At a press conference last week, Senate Majority Leader Bill Frist (R-Tenn.) said the task force will “look at where mail is opened and how it is opened.”
The group, chaired by the House’s Chief Administrative Officer and the Senate Sergeant-at-Arms, also includes the White House Office of Science and Technology Policy, the National Institute for Occupational Safety and Health, the U.S. Postal Service and the Office of the Attending Physician.
Bush administration officials declined to elaborate on the likely direction of the task force, but a source knowledgeable with the process said the task force will likely focus on the screening and elimination of toxins rather than biological threats such as anthrax, which were at the heart of discussions following the group’s creation in 2001.
“At the time then, there was a lot of focus placed on the irradiation process — which is designed to kill live organisms that might be injected into the mail process,” the source said.
The initial review aimed to prevent mail contamination on a variety of levels, from the U.S. Postal Service and package delivery services such as UPS and FedEx to basic safety procedures such as using latex gloves when handling mail.
“For the most part they’ve done quite a lot of the things that are out there to do with regards to [mail safety] procedures. We were pretty comprehensive the first time through,” the source said.

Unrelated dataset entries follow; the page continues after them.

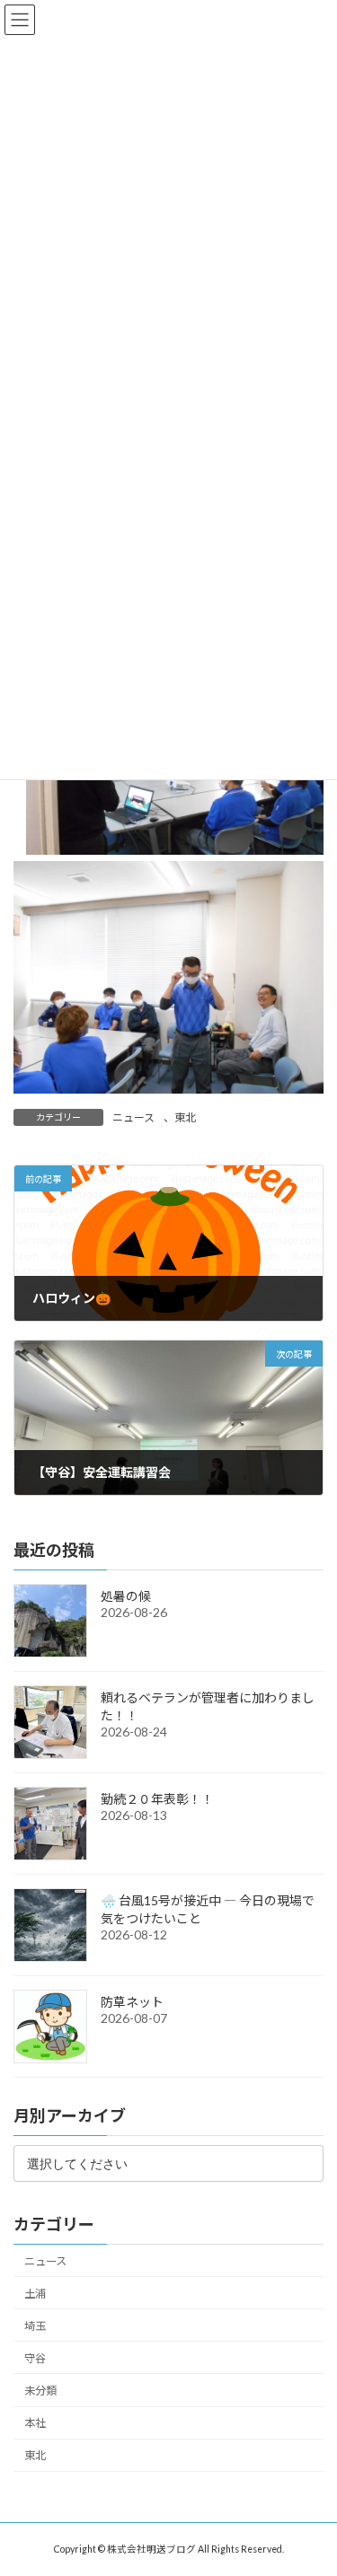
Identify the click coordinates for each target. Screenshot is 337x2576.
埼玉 (35, 2326)
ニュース (133, 1117)
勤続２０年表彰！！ (157, 1799)
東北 (185, 1117)
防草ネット (132, 2001)
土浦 (35, 2292)
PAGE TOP (311, 2480)
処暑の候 (126, 1596)
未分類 (40, 2390)
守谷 (35, 2358)
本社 (35, 2423)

The discovery of ricin in Frist’s personal office in Dirksen last week prompted the Capitol Police, assisted by the Marines and Coast Guard, to conduct environmental tests and collected thousands of pieces of unopened mail.

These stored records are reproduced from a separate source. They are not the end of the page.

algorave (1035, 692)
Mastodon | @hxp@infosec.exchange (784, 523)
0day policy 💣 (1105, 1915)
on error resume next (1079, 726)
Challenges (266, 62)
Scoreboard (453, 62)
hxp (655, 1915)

Both the Hart and Russell office buildings reopened Thursday, and a Capitol Police spokeswoman said Dirksen is expected to open today.
Some Senate staffers questioned the quick reopenings — Hart opened about a half-day ahead of the schedule Frist announced Wednesday — when at least four offices reported finding uncollected mail in their suites.
“We had boxes of unopened mail in the mail room that had not been removed,” said Chris Lisi, communications director for Sen. Mark Dayton (D-Minn.).
Lisi said the Senator, whose office is in the Russell Building, dismissed his staff for the afternoon after contacting the Capitol Police to report that “it didn’t look like anyone had touched anything.”
The mail had been removed when the office opened Friday morning, but staffers questioned why the building had not been more thoroughly checked.
“Why not keep us out for another half a day? What’s the big rush?” asked Lisi. “We’d much rather do that than rush back here and feel a little strange, a little uncomfortable.”
A Capitol Police spokeswoman, Sgt. Contricia Sellers-Ford, acknowledged several offices contacted the department to collect additional mail but said no offices had actually been skipped.
She said the uncollected mail did not meet “special specifications” issued to the collection teams. Sellers-Ford could not elaborate on the specifications, citing security concerns.
“When staffers resumed regular business, there was mail that wasn’t collected,” Sellers-Ford said. “For whatever reason, they didn’t want it there or felt it was suspicious.”
Aides to Sens. Evan Bayh (D-Ind.), Pete Domenici (R-N.M.) and Ron Wyden (R-Ore.) also confirmed finding unopened mail in their offices.